Maybe I don’t talk about it because I can never quite get the emotion of it. I always seem to need to invent a touch of hands or squeeze of the wrist to go with it. The truth is, she didn’t touch me at all. Or at least, I think that’s the truth. The memory is fuzzy. I think I have been lying to myself for so long in my memory about that touch, that I truly don’t know anymore. Knowing her character though, I don’t think there was one, which makes my soul burst with longing.

-M. Ashley

I am going to start including audio recordings of me reading my posts for my visually impaired friends, or really anyone who enjoys what I hope will be a good listen. Being visually impaired myself, I’m a little ashamed I’ve had this blog for a million years and am only thinking of this now. Hear it here:

Pleasant Girls (creative nonfiction)

Anger wakes me up at night. I have stuffed it. I have eaten it. I have forced myself to sleep through it. My dreams bring it out of me no matter how hard I fight against it.

I scream at my sister. I scream and shake my fists at my brother-in-law. I break up with my best friend. I cry out of frustration. I pound my fists on my ex. Sometimes I pound my fists on my god.

I wake up and my heart is beating fast. I sweat. I breathe hard. Sometimes I cry. I am a cliche. The sadness stays with me throughout the day.

I am angry and I am sad that I’m angry.

I’m a nice girl. I’m well-behaved and, despite the odd mood, I’m laid back and easy to get along with. Nice, pleasant girls don’t feel rage.
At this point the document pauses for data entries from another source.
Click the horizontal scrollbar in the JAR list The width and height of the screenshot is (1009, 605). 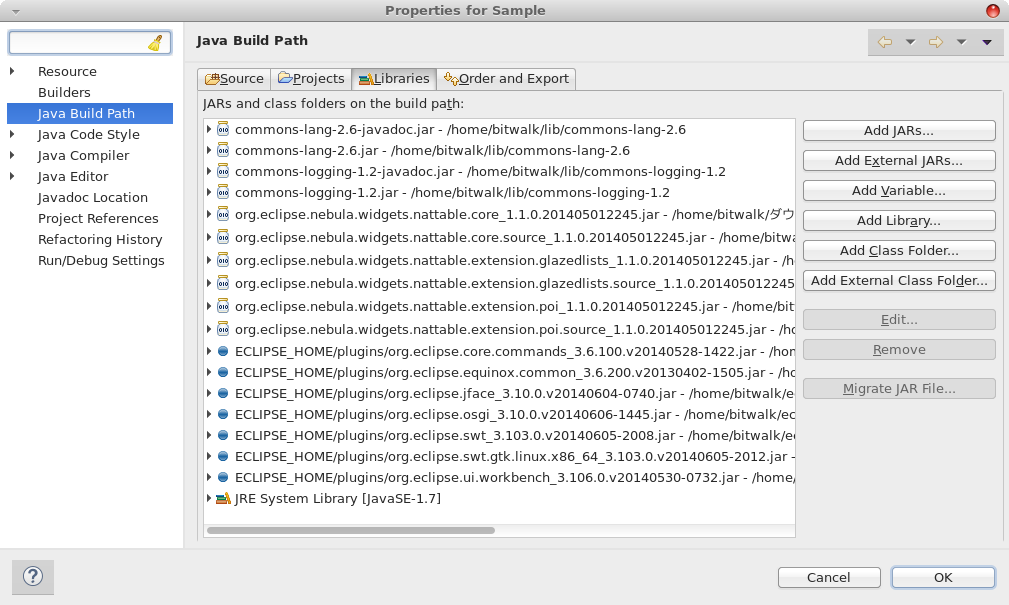[x=350, y=530]
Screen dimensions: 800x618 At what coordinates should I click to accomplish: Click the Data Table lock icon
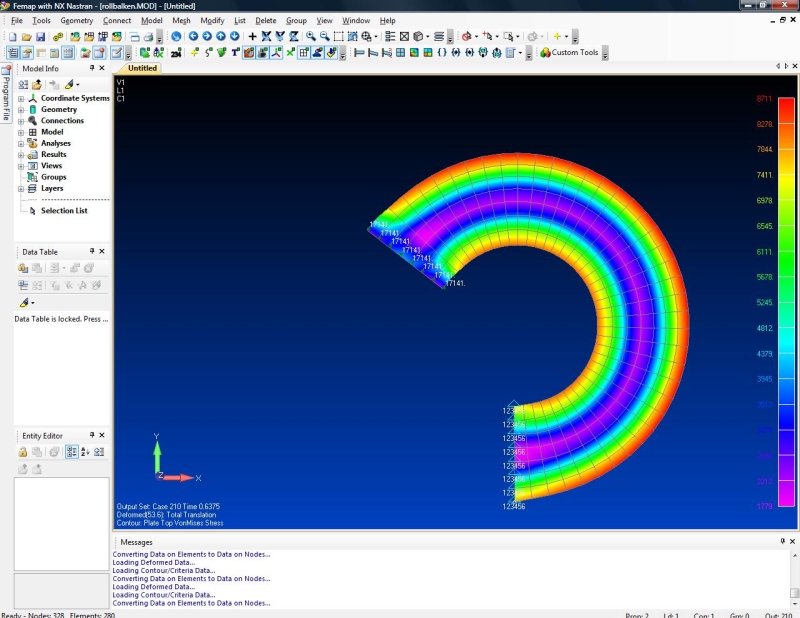pos(22,268)
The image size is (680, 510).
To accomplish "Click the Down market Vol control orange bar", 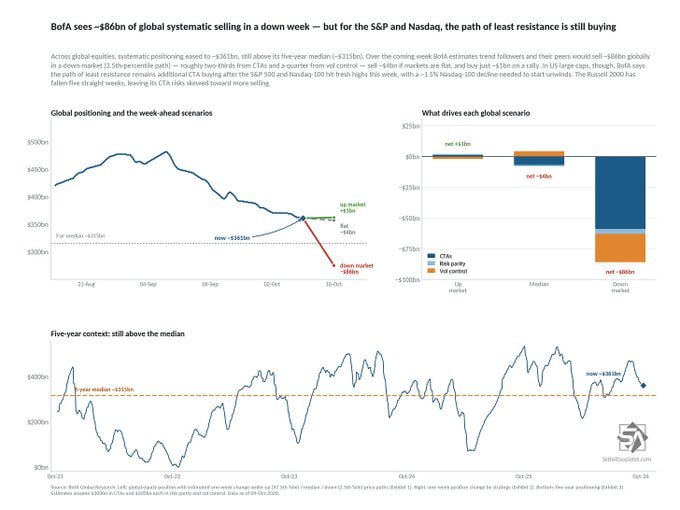I will [620, 248].
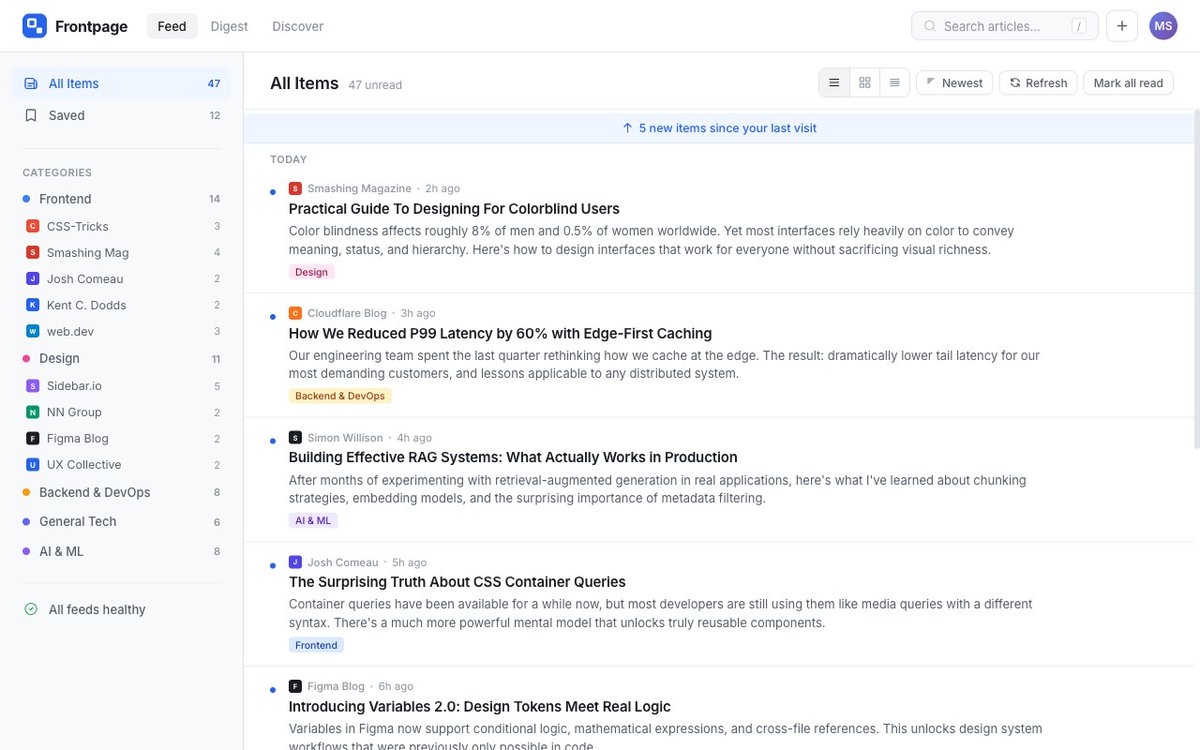This screenshot has height=750, width=1200.
Task: Click the Frontpage logo icon
Action: click(x=33, y=24)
I’ve heard men say they don’t get angry. They say they get annoyed or irritated, but not angry. They, I think, have nothing to get angry about. Not all men—the abusers who have smiled at us pleasant girls and said they don’t get angry. Even while they beat us well behaved girls, they say, they don’t ever get angry. Not really.

-N. Ashley

An Empty House

Windows with closed mouths
Wallpaper scrubbed clean
An antique porcelain tub
Where no one drowned
An unfinished basement
Where no one clawed and cried
No horrors under the floorboards
No broken furniture to remember
No shadows in the closets
No starvation in the dining room
Unused door locks
Original doors
Gently closed

-M.

Silent as Dogwood Snow

Dogwood snow in blue
Efficiency light, midnight
Red earth, grass, shadows
Receive the floral frost

I lie in blue efficiency
Light, midnight
In green satin pajamas on
Green, Spring grass

Shade trees hide the
Moonlight. Starlight too
Does not touch Earth
Here. Only my bare feet

My bare fingers, my
White light hair tangled
In green, Spring grass
And falling dogwood snow.

My bare feet bleed
This night, like so many nights
Having fled and found jagged
Gray rocks hidden in the grass

I have fallen here
My flight this night will be
Unsuccessful. He will find me
Anyway though I am green

In the green grass
White in the blue light
Red blood on red earth
Silent as dogwood snow.

-M.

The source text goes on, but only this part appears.